(Extracted data entries)
■ ■ ■ ■ ■

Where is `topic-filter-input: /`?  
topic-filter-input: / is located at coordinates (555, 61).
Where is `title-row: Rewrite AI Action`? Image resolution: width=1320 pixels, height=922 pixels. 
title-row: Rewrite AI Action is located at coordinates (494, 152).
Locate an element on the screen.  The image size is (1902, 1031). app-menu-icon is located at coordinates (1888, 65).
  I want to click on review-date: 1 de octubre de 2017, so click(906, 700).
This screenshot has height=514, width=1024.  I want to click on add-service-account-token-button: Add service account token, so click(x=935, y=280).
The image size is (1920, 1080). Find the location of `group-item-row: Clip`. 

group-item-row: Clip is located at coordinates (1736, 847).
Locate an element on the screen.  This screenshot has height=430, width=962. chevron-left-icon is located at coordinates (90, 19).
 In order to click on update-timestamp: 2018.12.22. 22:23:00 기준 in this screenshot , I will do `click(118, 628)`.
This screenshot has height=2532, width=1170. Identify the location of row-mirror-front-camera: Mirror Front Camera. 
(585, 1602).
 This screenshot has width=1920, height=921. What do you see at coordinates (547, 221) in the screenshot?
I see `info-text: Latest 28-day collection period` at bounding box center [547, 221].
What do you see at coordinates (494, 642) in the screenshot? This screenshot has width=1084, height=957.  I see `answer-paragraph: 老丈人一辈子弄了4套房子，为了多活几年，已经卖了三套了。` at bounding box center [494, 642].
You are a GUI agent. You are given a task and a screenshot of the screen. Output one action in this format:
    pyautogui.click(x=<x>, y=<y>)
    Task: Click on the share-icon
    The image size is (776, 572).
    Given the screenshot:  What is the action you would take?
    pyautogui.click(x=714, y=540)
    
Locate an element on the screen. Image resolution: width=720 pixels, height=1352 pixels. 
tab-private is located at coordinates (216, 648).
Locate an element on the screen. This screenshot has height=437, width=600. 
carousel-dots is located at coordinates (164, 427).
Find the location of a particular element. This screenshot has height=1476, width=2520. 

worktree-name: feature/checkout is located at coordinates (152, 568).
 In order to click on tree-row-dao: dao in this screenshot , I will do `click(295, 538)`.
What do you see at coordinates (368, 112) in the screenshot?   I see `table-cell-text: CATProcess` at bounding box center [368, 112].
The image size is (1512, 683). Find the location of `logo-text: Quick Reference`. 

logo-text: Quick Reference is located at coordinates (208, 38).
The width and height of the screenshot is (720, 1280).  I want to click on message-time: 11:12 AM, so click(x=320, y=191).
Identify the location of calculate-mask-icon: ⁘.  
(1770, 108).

■ ■ ■ ■ ■

▶ _ASSIGNMENT_: Copy out, unchanged, everything in the material from the line containing "The image size is (1512, 683)." down through its last line.

▶ _TASK SOLUTION_:
The image size is (1512, 683). Find the location of `logo-text: Quick Reference`. 

logo-text: Quick Reference is located at coordinates (208, 38).
The width and height of the screenshot is (720, 1280).  I want to click on message-time: 11:12 AM, so click(x=320, y=191).
Identify the location of calculate-mask-icon: ⁘.  
(1770, 108).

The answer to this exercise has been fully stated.